Introduction to Uncertainty Quantification

This book aims to provide an introduction to the mathematics of the quantification of uncertainty. It is intended for students in mathematics and statistics. In the US this would be a graduate level textbook. The author says in the preface that his aim “has been to give a survey of the main objectives in the field … and a few of the mathematical methods by which they can be achieved.”

Two broad classes of uncertainty are considered. The first is uncertainty arising from lack of knowledge; it’s about things that we could know in principle, but don’t know in practice. The author calls this epistemic uncertainty. Such uncertainty could arise when a system to be modeled incorporates unknown and therefore unmodeled phenomena or when necessary measurements or initial conditions are not sufficiently precise. The other class, not entirely distinct, is statistical uncertainty where random effects and inherently variable phenomena are prominent. This the author calls aleatoric uncertainty. The general direction of work in uncertainty quantification seems to involve reducing epistemic uncertainties to aleatoric ones.

A typical objective in uncertainty quantification is a forward propagation of uncertainty. Here individual sources of uncertainty in the model of a system are propagated through the model to predict the overall uncertainty in the system response. Another objective is to solve a kind of inverse problem — to identify and estimate model and parameter uncertainty using test data that should correspond to the output of the model.

The author notes that this is an emerging field without any kind of overarching theory. His emphasis is very much on mathematical methods. Much of what he offers here are tools or methods that could be used to quantify uncertainty.

The development begins with measure theory and probability, continues with Hilbert and Banach spaces, and goes on to optimization theory. This is followed by a brief discussion of measures of uncertainty that includes interval bounds, information theoretic measures such as Shannon information and entropy, and approaches for computing distances between probability measures.

The author continues in this vein with a mix of chapters on general tools (orthogonal polynomials, numerical integration, spectral expansions, stochastic Galerkin methods) and material more directed toward uncertainty (Bayesian inverse problems, sensitivity analysis and model reduction, distributional uncertainty).

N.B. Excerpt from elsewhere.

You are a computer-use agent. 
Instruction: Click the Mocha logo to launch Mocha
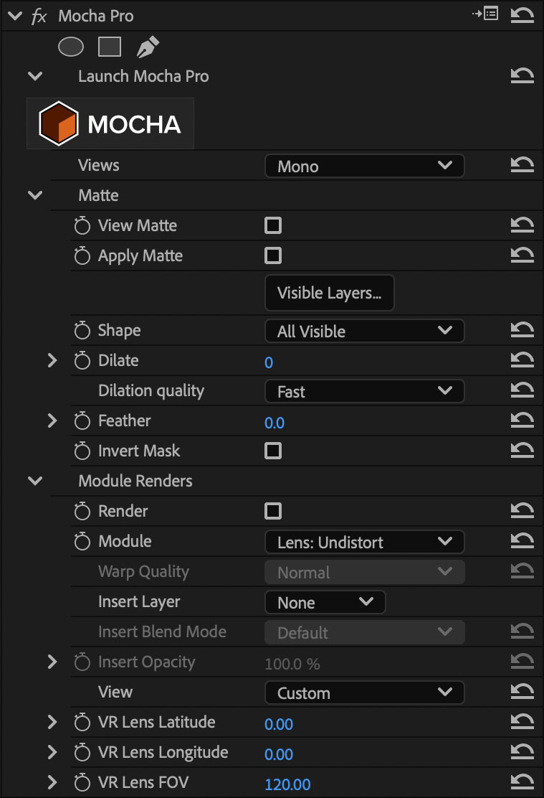(x=110, y=123)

Examples are sparse and tend to be very general. This appears to be a deliberate choice. Once again, from the author’s preface: “… practical examples almost always require some ad hoc combination of multiple techniques… Such compound examples have been omitted in the interests of keeping the presentation of the mathematical ideas clean, and in order to focus on examples that will be more useful to instructors and students.”

The problem with this is that the approach is so clean that it gives the reader very little idea of what the real issues are or what quantification of uncertainty might really involve. The author is correct; ad hoc is the order of the day. One hopes with a book like this that there would have been an attempt to apply the techniques he describes to help introduce some rigor into this world of the ad hoc.

In one chapter the author briefly discusses the Kalman filter. This might have been a good opportunity to explore some of the real issues. The Kalman filter combines a model (typically a set of differential equations) and measurements. It is assumed that both the model and measurements are imperfect, so uncertainty is expressed in system noise (to represent unmodeled effects) and measurement noise. The algorithm developed by Kalman is an optimum combination of model and measurements in the presence of uncertainty provided everything is linear. (Nonlinear systems are handled by linearizing; this of course introduces other uncertainties.) Even with linearity, there is a good deal of art involved in getting good results: estimating the level of system noise and measurement error and deciding when the model needs refinement. Practitioners become very accomplished at the art of setting up and running a Kalman filter, but a good deal of the process is ad hoc. What do the methods of uncertainty quantification have to offer here?

The author has not written a book to address issues like this. He describes and develops some wonderful, if rather general, tools. My concern is that a reader could easily finish the book yet have no idea what uncertainty quantification really means.

Bill Satzer (wjsatzer@mmm.com) is a senior intellectual property scientist at 3M Company, having previously been a lab manager at 3M for composites and electromagnetic materials. His training is in dynamical systems and particularly celestial mechanics; his current interests are broadly in applied mathematics and the teaching of mathematics.